Here, I wanted to determine if the independent variables, which are all factors, were independent of each other. In a word, I’m trying to detect any “collinearity” between them. This is best achieved using the Chi-Squared test or by calculating the Variance Inflation Factors (VIF). In R, the function needed to perform the Chi-Squared test is ‘chisq.test()’ which requires a contingency table to pass through it. In addition, the contingency table can be made up of no more than 2 variables which means that if I were to perform a Chi-Squared test on all of my data, I would have to create 9C2 or 36 individual contingency tables, one for each possible combination of 2 factor variables, and then pass each of them through ‘chisq.test()’. Because this is very time consuming and labor intensive, I have decided to use the VIF instead.
A VIF for a single explanatory variable is obtained using the r-squared value of the regression of that variable against all other explanatory variables. It is known that multicollinearity inflates the variance of the coefficients of a linear regression. What the VIF formula does, is calculate the factor by which the coefficients are being inflated. Once we have this information, we decide, arbitrarily, on a suitable “cut-off” measurement. Any variable with a VIF above the cut-off signals a collinear effect and is removed from the model.

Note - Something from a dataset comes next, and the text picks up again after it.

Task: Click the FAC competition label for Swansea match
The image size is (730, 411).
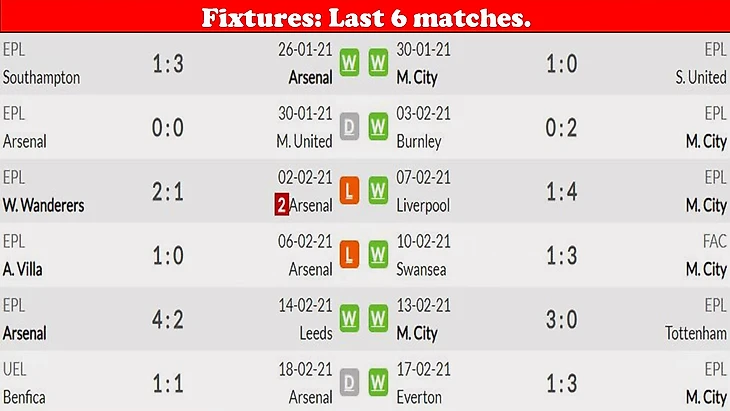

The function “vif_func” is a clever way of dealing with the variables which cross the aforementioned cut-off. The function calculates the VIF for each variable and removes the one with the highest VIF. It continues to do this until all of the variables possess a VIF below the threshold. The result is a list of the variables which were not removed during this process and which, as a result, are free of any collinear effects. This function has little documentation, all of which can be found on this blog post. Now, according to multiple comments, the function seems to work just fine. As you can see, when I ran the data through the function, the output is all of the variables that were original passed through the function. What precedes it is a segment of rather cryptic output. It is unclear whether this is a warning or simply a comment outputted at regular intervals as the function is run. I believe it to be the ladder seeing as the data frame I inputted was free of numeric data; all of the variables were of the type “Factor”. Additionally, the output failed to provide VIF values defaulting the max VIF to be negative infinity which, frankly, is not a good sign. Additional research will need to be done to determine what went wrong or, alternatively, to confirm that everything went right. From here on I will assume that the VIFs for each variable are so low as to be undetectable and the variables are, therefore, non-collinear.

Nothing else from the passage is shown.